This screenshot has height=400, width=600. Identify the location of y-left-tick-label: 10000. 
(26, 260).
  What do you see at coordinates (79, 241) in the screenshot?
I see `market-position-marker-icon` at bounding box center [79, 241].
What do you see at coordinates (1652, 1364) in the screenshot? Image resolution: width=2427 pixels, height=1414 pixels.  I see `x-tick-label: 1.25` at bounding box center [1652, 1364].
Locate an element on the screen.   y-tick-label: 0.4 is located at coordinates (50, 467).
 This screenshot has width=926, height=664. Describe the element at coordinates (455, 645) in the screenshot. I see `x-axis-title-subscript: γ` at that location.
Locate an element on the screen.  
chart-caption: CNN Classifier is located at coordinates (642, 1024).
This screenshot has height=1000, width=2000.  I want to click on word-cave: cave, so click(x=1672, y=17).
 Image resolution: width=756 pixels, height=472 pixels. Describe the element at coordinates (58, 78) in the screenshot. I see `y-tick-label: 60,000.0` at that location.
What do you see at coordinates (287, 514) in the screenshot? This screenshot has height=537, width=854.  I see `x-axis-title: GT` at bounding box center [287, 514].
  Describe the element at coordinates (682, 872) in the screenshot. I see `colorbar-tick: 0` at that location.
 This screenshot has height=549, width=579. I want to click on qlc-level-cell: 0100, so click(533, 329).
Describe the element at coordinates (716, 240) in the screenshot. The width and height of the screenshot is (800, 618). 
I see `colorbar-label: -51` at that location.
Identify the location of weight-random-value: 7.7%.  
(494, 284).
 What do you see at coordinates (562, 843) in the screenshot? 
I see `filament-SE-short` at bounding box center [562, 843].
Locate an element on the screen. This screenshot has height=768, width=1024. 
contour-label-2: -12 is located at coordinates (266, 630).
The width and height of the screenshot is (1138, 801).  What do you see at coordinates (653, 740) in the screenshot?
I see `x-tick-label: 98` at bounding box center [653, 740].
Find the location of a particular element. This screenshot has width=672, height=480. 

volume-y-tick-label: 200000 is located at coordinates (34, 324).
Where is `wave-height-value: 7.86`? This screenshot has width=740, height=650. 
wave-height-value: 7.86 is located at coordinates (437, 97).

# ACTIVITY
Reproduce all of the rows above verbatim.

# ANSWER SPACE
This screenshot has height=400, width=600. Identify the location of y-left-tick-label: 10000. 
(26, 260).
  What do you see at coordinates (79, 241) in the screenshot?
I see `market-position-marker-icon` at bounding box center [79, 241].
What do you see at coordinates (1652, 1364) in the screenshot? Image resolution: width=2427 pixels, height=1414 pixels.  I see `x-tick-label: 1.25` at bounding box center [1652, 1364].
Locate an element on the screen.   y-tick-label: 0.4 is located at coordinates (50, 467).
 This screenshot has width=926, height=664. Describe the element at coordinates (455, 645) in the screenshot. I see `x-axis-title-subscript: γ` at that location.
Locate an element on the screen.  
chart-caption: CNN Classifier is located at coordinates (642, 1024).
This screenshot has height=1000, width=2000.  I want to click on word-cave: cave, so click(x=1672, y=17).
 Image resolution: width=756 pixels, height=472 pixels. Describe the element at coordinates (58, 78) in the screenshot. I see `y-tick-label: 60,000.0` at that location.
What do you see at coordinates (287, 514) in the screenshot? This screenshot has height=537, width=854.  I see `x-axis-title: GT` at bounding box center [287, 514].
  Describe the element at coordinates (682, 872) in the screenshot. I see `colorbar-tick: 0` at that location.
 This screenshot has height=549, width=579. I want to click on qlc-level-cell: 0100, so click(533, 329).
Describe the element at coordinates (716, 240) in the screenshot. The width and height of the screenshot is (800, 618). 
I see `colorbar-label: -51` at that location.
Identify the location of weight-random-value: 7.7%.  
(494, 284).
 What do you see at coordinates (562, 843) in the screenshot? 
I see `filament-SE-short` at bounding box center [562, 843].
Locate an element on the screen. This screenshot has height=768, width=1024. 
contour-label-2: -12 is located at coordinates (266, 630).
The width and height of the screenshot is (1138, 801).  What do you see at coordinates (653, 740) in the screenshot?
I see `x-tick-label: 98` at bounding box center [653, 740].
Find the location of a particular element. This screenshot has width=672, height=480. 

volume-y-tick-label: 200000 is located at coordinates (34, 324).
Where is `wave-height-value: 7.86`? This screenshot has width=740, height=650. 
wave-height-value: 7.86 is located at coordinates (437, 97).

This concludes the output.